In reality, knowledge and skill are fluid, spanning multiple disciplines and fields. The notion that “you can only be good at one thing” is not a roadmap to mastery but rather a prescription for premature optimization. You can only know what you’re good at once you’ve sampled a lot of things - and you may just find that you’re good at a lot of them.

For modern business analysts, bridging the gap between business and software development is especially important. Business analysts must be “dual platform,” able to leverage command-line tools available only on Linux (or OS X) yet still benefit from the power of Microsoft Office on Windows. Understandably, the world of Linux is intimidating for those with a business degree. Fortunately, as with most things, you only need to learn 20% of the information to accomplish 80% of the work. Here is my 20%.

Why modern business analysts should know Linux #

Due to its open source roots, Linux benefited from the contributions of thousands of developers over time. They built programs and utilities not only to make their jobs easier, but also the jobs of programmers who followed them. As a result, open source development created a network effect: the more developers built utilities on the platform, the more other developers could leverage those utilities to write their programs right away.

What resulted was an expansive suite of programs and utilities (collectively, software) that were written in Linux, for Linux - much of which was never ported to Windows. One example of this is the popular version control system (VCS) called git. Developers could have written this software to work on Windows, but they didn’t. They wrote it to work on the command line for Linux because it was the ecosystem which already had all the tools they needed.

Concretely, development on Windows runs into two main problems:

Basic tasks, like file parsing, job scheduling, and text search are more involved than running a command-line utility
Programming languages (eg. Python, C++) and their associated code libraries will throw errors because they are expecting certain Linux parameters or file system locations

Together, this means more time spent rewriting basic tools already available in Linux and troubleshooting OS compatibility errors. This is not a surprise - the Windows ecosystem simply wasn’t designed with software development in mind.

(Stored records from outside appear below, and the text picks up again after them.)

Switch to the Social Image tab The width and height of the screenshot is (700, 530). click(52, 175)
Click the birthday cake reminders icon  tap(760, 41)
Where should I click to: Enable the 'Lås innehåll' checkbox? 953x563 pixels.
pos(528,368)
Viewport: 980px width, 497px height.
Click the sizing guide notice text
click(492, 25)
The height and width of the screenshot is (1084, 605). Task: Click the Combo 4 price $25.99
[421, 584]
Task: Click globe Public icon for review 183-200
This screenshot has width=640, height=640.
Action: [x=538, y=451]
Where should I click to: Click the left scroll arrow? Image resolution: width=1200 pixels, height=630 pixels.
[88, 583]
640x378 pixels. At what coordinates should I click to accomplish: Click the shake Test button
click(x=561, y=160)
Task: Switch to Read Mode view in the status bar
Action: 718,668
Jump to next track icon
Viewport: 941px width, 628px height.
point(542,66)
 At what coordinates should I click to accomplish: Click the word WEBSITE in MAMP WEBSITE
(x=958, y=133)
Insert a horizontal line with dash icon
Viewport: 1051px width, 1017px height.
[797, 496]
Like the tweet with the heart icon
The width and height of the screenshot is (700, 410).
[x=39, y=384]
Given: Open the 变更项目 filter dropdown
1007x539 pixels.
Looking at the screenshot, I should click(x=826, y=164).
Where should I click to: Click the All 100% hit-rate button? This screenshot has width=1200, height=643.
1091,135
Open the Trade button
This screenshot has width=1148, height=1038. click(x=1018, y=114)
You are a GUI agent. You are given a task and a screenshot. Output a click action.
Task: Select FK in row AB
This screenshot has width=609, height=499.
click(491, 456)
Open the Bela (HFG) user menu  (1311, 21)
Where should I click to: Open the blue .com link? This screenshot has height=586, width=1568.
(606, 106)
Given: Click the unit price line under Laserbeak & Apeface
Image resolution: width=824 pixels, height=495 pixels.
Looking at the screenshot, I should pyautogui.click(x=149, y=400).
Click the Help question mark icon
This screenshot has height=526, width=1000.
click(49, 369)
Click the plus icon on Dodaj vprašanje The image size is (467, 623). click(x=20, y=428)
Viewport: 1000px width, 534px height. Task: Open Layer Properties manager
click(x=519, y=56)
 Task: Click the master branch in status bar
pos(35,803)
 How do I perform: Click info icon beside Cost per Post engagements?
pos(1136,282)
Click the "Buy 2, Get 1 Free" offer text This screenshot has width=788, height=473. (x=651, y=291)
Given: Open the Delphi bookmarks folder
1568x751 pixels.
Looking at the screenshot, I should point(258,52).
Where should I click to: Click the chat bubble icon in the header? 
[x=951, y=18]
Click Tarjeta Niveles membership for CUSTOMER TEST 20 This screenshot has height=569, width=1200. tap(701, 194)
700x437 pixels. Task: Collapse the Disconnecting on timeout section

With the case made for Linux development, let’s begin with the basics.

The fundamental unit of Linux: the “shell” #

The shell (also known as the terminal, console or command line) is a text-based user interface through which commands are sent to the machine. On Linux, the shell’s default language is called bash. Unlike Windows users who primarily point-and-click inside of windows, Linux developers stick to their keyboard and type commands into the shell. While this transition is at first unnatural for those without a programming background, the benefits of developing in Linux easily outweigh the initial learning investment.

image-asset (41x).png

Learning the few important concepts #

Compared to a full-fledged programming language, bash only has a few major concepts that need to be learned. Once these are covered, the rest of bash is just memorization. I’ll restate for clarity: being good at bash is simply memorizing about 20-30 commands and their most common arguments.

Linux seems impenetrable to non-developers because of the way that developers seem to effortlessly regurgitate esoteric terminal commands at will. The reality is that they committed only a few dozen commands to memory - for anything more complicated, they too (like all mere mortals) consult Google.

With that out of the way, here are the main concepts in bash.

Command syntax #

Commands are case-sensitive and follow the syntax of: {command} {arguments..}

For example, in ‘grep -inr’, grep is the command (to search for a string of text) and -inr are flags/arguments which change what grep does by default. The only way to learn what these mean is to look them up through Google or by typing ‘man grep’. I recommend learning the commands and their most common arguments together; it’s too burdensome otherwise to remember what each and every flag does.

Directory aliases #

The present directory (ie. where am I?): .
The parent directory of the present directory: ..
The user’s home directory: ~
The file system root (or the parent of all parents): /

For example, to change from the current directory to the parent directory, one would type: cd ..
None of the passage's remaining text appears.